Castaldo’s main argument is
that modern seeds are produced by evil corporations that actually make profits from doing so. And she is right
to be angered – from a certain perspective, anyway – at the excesses of
corporate protectiveness toward their products. But corporations are not
social-service agencies, and after spending hundreds of millions of
research-and-development dollars, cannot reasonably be expected to give away
what those dollars created. Castaldo prefers to focus on tales of individual
heroism and warmth rather than take an overview of the world’s need for food;
as a result, The Story of Seeds
includes some interesting stories of people, from genetic pioneer Gregor Mendel
to seed collector Nikola Vavilov to Iraqi seed-bank scientist Sanaa Abdul Wahab
El Sheikh. Castaldo presents the stories of “seed warriors” who are currently
alive in a uniformly positive way, openly applauding someone who “speaks about
a food revolution, a return to growing and eating genetically pure food,” never
considering the underlying reasons for the increasing dominance of hybrid and
human-produced seeds over “heirloom” varieties, and never ever allowing anyone
from an agribusiness to make any positive comment about the corporations whose
products now feed so much of the world.
The problem with Castaldo’s
Moore-like approach is the same as that of Moore himself: extreme tunnel
vision.
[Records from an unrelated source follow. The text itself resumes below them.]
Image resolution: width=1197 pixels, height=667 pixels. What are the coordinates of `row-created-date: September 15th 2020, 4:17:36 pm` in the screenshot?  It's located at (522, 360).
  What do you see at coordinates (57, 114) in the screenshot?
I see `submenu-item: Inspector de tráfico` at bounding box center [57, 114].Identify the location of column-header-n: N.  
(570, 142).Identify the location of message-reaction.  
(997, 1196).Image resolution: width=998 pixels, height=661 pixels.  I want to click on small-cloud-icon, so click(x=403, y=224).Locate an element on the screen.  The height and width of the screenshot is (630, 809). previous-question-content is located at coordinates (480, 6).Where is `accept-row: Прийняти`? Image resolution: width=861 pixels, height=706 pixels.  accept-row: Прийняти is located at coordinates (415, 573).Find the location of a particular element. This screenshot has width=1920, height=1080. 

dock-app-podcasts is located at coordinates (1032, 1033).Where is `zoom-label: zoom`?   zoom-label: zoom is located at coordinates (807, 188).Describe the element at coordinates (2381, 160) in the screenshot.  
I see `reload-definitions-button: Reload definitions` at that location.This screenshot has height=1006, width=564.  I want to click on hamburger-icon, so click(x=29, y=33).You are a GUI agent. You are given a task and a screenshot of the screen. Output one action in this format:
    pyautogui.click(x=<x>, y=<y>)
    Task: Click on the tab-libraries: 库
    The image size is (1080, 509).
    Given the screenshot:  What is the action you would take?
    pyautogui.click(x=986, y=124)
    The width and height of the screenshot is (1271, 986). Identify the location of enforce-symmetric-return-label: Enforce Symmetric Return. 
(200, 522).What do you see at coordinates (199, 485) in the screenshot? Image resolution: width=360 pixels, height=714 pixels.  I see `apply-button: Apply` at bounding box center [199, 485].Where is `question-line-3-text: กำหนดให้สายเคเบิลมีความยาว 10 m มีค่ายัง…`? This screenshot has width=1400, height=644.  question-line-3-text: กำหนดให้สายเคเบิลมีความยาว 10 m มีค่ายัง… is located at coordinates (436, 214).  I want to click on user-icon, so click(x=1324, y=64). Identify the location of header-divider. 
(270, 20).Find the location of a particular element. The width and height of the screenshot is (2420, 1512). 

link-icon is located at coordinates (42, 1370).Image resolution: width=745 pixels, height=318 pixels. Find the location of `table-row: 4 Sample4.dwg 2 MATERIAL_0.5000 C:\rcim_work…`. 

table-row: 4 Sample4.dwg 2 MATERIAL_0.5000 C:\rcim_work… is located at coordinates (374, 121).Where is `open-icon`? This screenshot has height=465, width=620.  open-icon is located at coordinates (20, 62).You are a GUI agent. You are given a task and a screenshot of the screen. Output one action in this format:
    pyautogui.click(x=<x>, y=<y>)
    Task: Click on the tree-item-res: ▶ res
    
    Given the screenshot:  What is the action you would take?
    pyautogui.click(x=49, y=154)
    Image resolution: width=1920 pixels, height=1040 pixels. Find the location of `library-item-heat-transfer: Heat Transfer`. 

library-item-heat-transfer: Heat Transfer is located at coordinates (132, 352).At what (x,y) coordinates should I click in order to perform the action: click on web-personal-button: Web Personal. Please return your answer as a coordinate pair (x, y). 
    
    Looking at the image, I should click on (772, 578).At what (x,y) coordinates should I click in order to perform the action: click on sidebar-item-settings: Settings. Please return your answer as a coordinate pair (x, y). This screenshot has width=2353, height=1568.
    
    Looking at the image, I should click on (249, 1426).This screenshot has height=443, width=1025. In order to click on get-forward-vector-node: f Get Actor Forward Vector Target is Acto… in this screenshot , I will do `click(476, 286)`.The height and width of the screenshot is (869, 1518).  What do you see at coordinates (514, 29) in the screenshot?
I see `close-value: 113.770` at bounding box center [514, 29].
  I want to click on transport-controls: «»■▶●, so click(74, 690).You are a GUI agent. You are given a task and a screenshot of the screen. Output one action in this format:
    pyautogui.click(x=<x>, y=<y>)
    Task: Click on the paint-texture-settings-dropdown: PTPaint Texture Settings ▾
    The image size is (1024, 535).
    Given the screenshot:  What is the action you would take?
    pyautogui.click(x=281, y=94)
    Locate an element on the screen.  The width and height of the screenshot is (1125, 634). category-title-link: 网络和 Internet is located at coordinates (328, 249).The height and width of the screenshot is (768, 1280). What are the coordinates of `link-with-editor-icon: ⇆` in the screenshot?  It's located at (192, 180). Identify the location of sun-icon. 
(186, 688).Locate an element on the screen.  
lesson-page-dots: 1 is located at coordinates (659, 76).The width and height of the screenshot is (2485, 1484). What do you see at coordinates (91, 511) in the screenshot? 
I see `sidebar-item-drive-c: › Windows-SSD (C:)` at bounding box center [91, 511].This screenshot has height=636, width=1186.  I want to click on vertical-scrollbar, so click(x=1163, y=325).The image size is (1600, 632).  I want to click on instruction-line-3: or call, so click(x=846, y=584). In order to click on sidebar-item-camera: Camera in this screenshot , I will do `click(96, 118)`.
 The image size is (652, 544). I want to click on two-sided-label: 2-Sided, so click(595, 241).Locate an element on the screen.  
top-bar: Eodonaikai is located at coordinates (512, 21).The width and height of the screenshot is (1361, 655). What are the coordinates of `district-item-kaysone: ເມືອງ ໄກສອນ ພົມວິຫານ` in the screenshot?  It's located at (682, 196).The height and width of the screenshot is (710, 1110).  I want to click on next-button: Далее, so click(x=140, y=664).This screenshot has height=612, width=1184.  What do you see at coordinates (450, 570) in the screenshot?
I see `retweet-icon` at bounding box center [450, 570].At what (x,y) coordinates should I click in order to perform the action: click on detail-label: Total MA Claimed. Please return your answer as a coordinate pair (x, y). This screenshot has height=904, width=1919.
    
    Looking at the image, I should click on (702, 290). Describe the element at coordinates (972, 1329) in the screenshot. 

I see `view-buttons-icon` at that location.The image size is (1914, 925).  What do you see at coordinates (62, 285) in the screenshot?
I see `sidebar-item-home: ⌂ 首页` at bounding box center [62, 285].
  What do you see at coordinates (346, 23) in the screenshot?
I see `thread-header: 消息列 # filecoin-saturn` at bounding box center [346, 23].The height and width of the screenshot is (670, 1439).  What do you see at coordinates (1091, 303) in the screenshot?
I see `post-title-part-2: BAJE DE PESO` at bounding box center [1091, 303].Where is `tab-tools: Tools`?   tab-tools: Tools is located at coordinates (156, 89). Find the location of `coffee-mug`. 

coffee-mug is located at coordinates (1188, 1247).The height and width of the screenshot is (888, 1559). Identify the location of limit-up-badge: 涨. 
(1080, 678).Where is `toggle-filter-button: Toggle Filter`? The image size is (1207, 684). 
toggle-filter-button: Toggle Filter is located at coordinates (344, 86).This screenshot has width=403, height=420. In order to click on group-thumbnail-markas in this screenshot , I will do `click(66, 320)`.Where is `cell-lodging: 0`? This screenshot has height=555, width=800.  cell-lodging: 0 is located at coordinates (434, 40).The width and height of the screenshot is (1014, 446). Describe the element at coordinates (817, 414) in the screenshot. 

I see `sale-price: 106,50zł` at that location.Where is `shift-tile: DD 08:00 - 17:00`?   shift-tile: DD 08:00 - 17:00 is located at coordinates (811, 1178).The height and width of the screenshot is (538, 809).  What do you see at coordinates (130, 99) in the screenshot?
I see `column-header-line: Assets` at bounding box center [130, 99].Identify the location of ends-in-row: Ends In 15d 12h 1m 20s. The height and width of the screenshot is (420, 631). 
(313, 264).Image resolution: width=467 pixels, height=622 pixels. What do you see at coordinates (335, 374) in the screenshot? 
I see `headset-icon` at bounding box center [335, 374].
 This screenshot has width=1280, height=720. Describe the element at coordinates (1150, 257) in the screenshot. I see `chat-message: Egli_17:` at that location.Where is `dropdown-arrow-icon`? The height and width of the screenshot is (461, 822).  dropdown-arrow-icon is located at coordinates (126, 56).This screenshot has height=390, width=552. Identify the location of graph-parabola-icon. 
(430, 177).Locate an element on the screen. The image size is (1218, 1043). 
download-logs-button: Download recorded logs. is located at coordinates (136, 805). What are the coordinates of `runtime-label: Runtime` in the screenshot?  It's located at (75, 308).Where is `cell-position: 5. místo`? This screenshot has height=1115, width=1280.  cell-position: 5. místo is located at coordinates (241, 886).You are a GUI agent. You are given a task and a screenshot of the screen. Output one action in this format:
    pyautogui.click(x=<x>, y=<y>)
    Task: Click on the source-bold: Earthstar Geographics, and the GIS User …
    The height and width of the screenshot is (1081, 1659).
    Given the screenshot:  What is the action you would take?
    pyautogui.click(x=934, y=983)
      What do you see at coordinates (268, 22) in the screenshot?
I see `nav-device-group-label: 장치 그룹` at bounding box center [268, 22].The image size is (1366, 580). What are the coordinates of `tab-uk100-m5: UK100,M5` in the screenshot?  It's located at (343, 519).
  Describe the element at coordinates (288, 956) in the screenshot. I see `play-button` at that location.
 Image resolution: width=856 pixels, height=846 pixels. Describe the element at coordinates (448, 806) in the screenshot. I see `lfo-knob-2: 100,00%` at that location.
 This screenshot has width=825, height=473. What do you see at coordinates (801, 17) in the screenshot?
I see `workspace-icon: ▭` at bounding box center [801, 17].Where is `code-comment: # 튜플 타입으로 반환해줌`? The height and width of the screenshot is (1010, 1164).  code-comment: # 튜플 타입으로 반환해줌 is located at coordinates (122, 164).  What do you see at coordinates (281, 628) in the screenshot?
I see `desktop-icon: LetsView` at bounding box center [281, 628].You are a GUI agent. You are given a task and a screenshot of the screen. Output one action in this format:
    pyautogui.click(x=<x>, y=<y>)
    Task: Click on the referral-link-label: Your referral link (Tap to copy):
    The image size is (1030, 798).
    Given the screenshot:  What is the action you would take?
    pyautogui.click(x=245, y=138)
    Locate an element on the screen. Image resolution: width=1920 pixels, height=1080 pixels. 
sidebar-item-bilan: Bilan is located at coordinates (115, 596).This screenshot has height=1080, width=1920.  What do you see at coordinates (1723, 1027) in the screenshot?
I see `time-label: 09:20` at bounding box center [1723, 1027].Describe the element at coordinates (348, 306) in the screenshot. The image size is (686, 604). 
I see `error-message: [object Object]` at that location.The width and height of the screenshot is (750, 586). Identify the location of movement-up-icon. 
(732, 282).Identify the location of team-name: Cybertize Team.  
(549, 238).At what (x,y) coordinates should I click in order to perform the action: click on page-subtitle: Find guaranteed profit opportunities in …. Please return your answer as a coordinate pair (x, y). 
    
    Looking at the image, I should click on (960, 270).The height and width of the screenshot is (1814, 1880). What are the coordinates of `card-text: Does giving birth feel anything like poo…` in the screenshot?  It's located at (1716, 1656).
Corporations did not develop new hybrid seed varieties because they are
evil entities determined to undercut heirloom growers. They developed them out
of a pressing need to help feed a world population that currently numbers more
than 7.4 billion and continues to grow. That
issue, the population issue, is the proverbial elephant in the room of
agriculture, and one that Castaldo – who lives in a rural part of the United
States and maintains a plot in a local community garden – resolutely refuses to
address. Nicely appointed heirloom-seed sales locations in the United States
are thoroughly irrelevant to feeding the 1.4 billion people of China, the 1.3
billion of India, and so on. Perhaps Castaldo would care to explain how to feed
the world, in which so many already go hungry, without the use of seeds that
were created specifically to address the need for greater and more-reliable
productivity, even though at the expense of dietary variety? Perhaps not.
There are certainly abuses
in agribusiness, and certainly practices that are ethically questionable, if
not clearly abusive. But that is a nuanced view, and there is as little room
for nuance in The Story of Seeds as
in a Moore movie. Instead, to cite just one egregious example among many, Castaldo
uses the fact that Supreme Court Justice Clarence Thomas was once an attorney
for Monsanto to imply, wholly without basis, that the Supreme Court is somehow
in Monsanto’s pocket because of a unanimous
decision it rendered relating to patent law. And Castaldo tends to get so
carried away by her own rhetoric that she makes statements that simply do not
make sense: “When I was a baby my mother noticed that the color of my skin had
turned a weird color.” “Years ago scientists grouped everything living thing
into two kingdoms – plants and animals.” Castaldo seems sincere in her concerns
about biodiversity and attempts to re-establish a greater genetic variety of
seeds to hand down to future generations. But she never really escapes a
certain moral haughtiness and self-aggrandizement of privilege that lead her
largely to ignore the plight of the millions and millions of people in Africa,
Asia and elsewhere who would be justified in telling Castaldo and other
well-meaning First World advocates what Bertolt Brecht encapsulated so well
(albeit in an admittedly different context and for different purposes) in The Threepenny Opera: “Erst
kommt das Fressen, dann kommt die Moral.” Food first – morals (and moralizing) later.